Segment Start: Given text

As the back-to-school season approaches, parents should be thinking about arranging an annual physical. Many health care outlets advertise cheap and quick physicals but don't be lured by these claims. Their ability to complete a form and basic exam is not the same as seeing a pediatrician.
Firstly, your child’s pediatrician will provide continuity in health care with records of growth, immunization, medical history and ongoing care. This kind of care cannot be duplicated by a walk-in clinic. A perfect example is your child’s standardized growth curve that their primary physician can immediately analyze based on prior measurements. If your doctor spots a new trend it will alert them to ask questions about nutrition, exercise and other symptoms that may point to a medical condition.
A comprehensive physical will include a review of your child’s weight, height, body mass index (BMI) and vital signs, like blood pressure, heart rate and temperature. Their pediatrician will also check their heart, lungs abdomen, eyes, ears, nose and throat. If your child decides to play a sport this year the doctor should also address recent injuries, cardiac issues, concussion history and asthma. In a perfect world, have your child’s sports physical about 6-weeks before the start of the activity.
Questions to ask during a physical:
Being engaged and participating in the health care process will allow you to know what’s going on and give the doctor the opportunity to explain health care in depth. Before you visit the doctor compile any questions that you may have regarding your kids’ health. Here are a few questions to start:
- Is my child’s weight within a normal, healthy range?
- What is my child’s BMI?
- What vaccinations (if any) does my child need? Why?
If your child plans to play a sport here a few additional questions:
- Is there approved safety equipment I should purchase?
- Should my child get a follow-up exam if they experience a sports injury?
The most important part of your child’s health is being involved and having them communicate with you when something doesn’t feel right. Remember that doctors are not mind readers so if you think something is wrong, say something.

Segment End: Given text
Segment Start: Source data

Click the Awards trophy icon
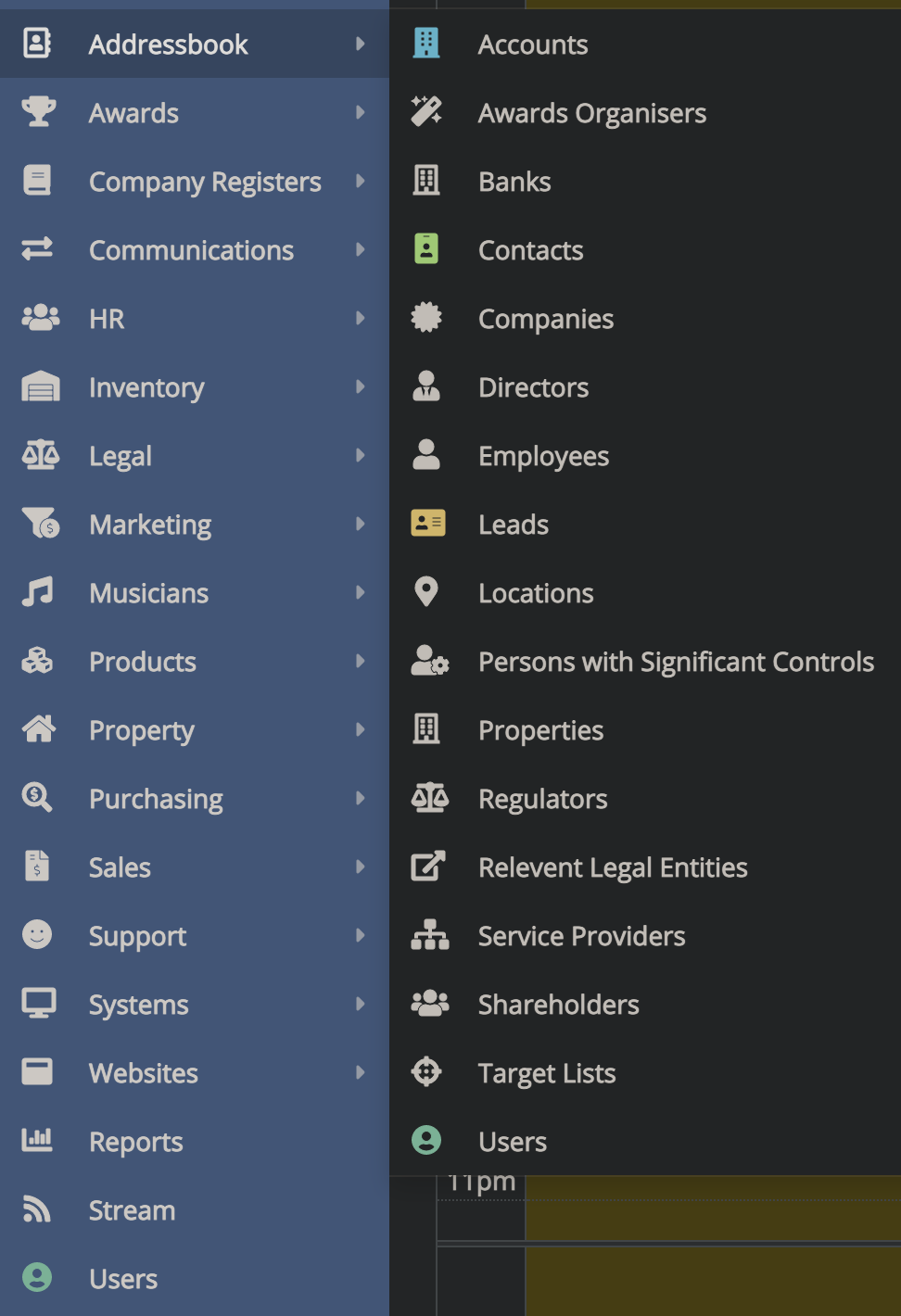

Segment End: Source data

Work item: Transcribe the part of the school physicals text that starts with "A comprehensive physical" and runs through "normal, healthy range?".

Solved problem:
A comprehensive physical will include a review of your child’s weight, height, body mass index (BMI) and vital signs, like blood pressure, heart rate and temperature. Their pediatrician will also check their heart, lungs abdomen, eyes, ears, nose and throat. If your child decides to play a sport this year the doctor should also address recent injuries, cardiac issues, concussion history and asthma. In a perfect world, have your child’s sports physical about 6-weeks before the start of the activity.
Questions to ask during a physical:
Being engaged and participating in the health care process will allow you to know what’s going on and give the doctor the opportunity to explain health care in depth. Before you visit the doctor compile any questions that you may have regarding your kids’ health. Here are a few questions to start:
- Is my child’s weight within a normal, healthy range?